All my life, I’ve wanted to be in an earthquake. Yes, I know earthquakes are deadly and destructive — one of Earth’s consequential revenges on the parasitic creatures that pilfer her largess and upend her symmetry — but I’ve always wanted to experience the earth quaking. In French, the term for “earthquake” is tremblement de terre, a similarly behooving term for what is happening: the trembling of earth. It is scared. It is beholden to abnormal forces. Our normally-comely and gracious planet is out of control. It’s like when Britney Spears shaved her head, only on a much more monumental scale. It is a taste of apocalypse.

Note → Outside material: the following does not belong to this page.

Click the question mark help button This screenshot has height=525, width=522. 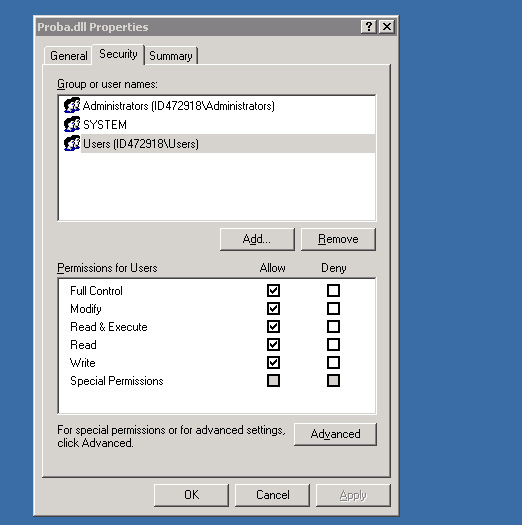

Plus, earthquakes always sounded fun, so long as you avoid getting buried in a pile of rubble or incinerated in fire caused by a disrupted gasline. Bouncy, bouncy, bouncy, like a weathered trampoline. Of course, if I really wish to experience recoiling ground, I should move to California and egg on the Big One. But Boston still does afford enough perks that I can resist the San Andreas siren song and remain in mostly faultless New England.

And then… today. A rare opportunity. A 5.0-magnitude Canadian earthquake occurs 300 miles from Boston today at 1:41pm (here). I know exactly what I was doing at 1:41pm: I was preparing for a 2pm meeting about Microsoft Word templates for the Content Development team by reviewing the previous template-less documents on my laptop while drinking a cup of hot ginger tea to help digest the pork-and-cabbage that I had for lunch.

The earth quaked, the earth trembled, and I didn’t feel a freaking thing.

Posted in In the News, The 9 to 5.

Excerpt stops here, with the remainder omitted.